Çocuklar, hamile ve bebek emziren kadınlar, yalnız ebeveynler, zihinsel ya da fiziksel hastalığı olanlar, engelliler, yaşlılar, insan ticareti mağdurları, işkence, tecavüz veya diğer psikolojik, fiziksel veya cinsel şiddet biçimlerine maruz kalan kişiler literatürde hassas durumda olan kişiler olarak tanımlanmaktadır. Bu kişiler sığınma aramak için başvurdukları devlette özgürlükleri kısıtlanarak idari gözetim tedbirine konu olduklarında kişisel kırılganlıkları nedeniyle kişi özgürlüğü ve güvenliği hakkı yanında başka hak ihlallerine de maruz kalmaktadırlar.
Avrupa İnsan Hakları Mahkemesi son yıllarda hassas durumda bulunan kişilere ilişkin detaylı bir içtihat oluşturmuştur. Mahkeme, hassasiyeti ihlal eşiğini düşüren bir unsur olarak değerlendirmekte ve hakları ihlal edilen kişilerin hassas durumda olması halinde devletlerin özen ve koruma yükümlülüklerini daha geniş yorumlamaktadır.
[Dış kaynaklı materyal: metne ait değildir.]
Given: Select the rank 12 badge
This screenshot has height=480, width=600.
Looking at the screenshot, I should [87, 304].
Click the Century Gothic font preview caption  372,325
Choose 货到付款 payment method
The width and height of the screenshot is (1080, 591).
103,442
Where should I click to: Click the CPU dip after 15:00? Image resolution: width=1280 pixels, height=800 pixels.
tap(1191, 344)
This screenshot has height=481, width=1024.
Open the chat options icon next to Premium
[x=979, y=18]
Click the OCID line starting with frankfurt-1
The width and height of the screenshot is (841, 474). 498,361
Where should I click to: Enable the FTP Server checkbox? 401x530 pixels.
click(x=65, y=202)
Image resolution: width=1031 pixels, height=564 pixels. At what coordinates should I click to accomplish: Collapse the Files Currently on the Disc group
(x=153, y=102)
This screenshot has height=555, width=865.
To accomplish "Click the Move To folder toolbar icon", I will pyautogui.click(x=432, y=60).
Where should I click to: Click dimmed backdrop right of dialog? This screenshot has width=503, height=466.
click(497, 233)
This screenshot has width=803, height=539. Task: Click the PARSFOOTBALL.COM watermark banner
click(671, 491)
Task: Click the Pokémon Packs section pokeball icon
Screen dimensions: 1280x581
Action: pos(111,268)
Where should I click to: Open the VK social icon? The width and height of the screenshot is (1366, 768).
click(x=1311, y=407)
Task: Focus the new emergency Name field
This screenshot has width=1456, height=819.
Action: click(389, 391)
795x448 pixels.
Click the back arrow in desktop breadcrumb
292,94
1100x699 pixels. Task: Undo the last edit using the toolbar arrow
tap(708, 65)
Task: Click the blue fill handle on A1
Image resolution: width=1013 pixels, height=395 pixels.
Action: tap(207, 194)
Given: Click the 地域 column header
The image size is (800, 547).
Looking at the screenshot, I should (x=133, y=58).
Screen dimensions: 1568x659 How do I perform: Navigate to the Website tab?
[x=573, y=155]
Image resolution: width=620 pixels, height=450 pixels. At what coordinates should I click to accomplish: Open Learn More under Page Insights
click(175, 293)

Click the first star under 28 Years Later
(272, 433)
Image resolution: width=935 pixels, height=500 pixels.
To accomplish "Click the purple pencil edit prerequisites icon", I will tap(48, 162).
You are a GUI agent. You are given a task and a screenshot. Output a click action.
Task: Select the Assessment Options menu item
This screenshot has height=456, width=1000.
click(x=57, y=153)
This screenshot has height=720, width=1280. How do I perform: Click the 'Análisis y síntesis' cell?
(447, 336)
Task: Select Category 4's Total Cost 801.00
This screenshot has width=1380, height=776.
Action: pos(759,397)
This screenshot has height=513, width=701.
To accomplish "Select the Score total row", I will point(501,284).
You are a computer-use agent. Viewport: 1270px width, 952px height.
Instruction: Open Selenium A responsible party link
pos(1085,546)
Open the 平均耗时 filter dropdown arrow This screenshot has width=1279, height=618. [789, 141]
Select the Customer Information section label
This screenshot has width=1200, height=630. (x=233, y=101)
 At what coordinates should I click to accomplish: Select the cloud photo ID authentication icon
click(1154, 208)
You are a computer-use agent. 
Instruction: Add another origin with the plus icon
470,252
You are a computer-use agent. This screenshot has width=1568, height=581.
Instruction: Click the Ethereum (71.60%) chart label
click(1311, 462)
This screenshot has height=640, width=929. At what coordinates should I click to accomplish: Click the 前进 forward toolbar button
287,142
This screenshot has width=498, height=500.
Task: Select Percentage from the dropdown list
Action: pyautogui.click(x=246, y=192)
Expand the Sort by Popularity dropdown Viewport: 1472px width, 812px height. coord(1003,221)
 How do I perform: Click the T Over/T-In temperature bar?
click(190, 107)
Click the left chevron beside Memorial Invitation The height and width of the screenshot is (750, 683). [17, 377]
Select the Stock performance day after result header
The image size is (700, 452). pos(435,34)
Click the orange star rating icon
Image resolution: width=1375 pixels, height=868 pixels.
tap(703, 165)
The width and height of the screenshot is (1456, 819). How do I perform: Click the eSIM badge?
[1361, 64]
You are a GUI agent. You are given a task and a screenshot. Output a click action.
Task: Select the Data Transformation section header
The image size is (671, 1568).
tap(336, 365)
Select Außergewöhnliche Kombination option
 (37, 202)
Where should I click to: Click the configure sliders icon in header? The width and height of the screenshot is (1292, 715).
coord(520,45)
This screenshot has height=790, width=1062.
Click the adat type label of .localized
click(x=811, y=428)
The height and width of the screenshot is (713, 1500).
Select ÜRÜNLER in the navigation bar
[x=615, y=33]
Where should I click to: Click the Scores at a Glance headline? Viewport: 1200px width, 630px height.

Kişi özgürlüğü ve güvenliği hakkı kapsamında hassas kişilerin idari gözetimi gereklilik ve orantılılık ilkeleri bağlamında katı bir değerlendirmeye tabi tutulmaktadır.
Bu çalışma kapsamında AİHM içtihadında kişi özgürlüğü ve güvenliği hakkı ve idari gözetim konusunda genel bilgiler verildikten sonra hassas durumda olma/kırılganlık kavramı incelenecektir. AİHM’in hassas durumda olanların idari gözetiminde oluşturduğu ilkeler belirlenerek, bu kişilere karşı devletlerin arttırılmış pozitif yükümlülükleri değerlendirilecektir. Son bölümde Türkiye uygulaması bağlamında karşılaştırmalı bir analiz yapılarak hassas durumda bulunan kişiler bakımından hukuka uygun idari gözetim uygulaması için öneriler ileri sürülecektir.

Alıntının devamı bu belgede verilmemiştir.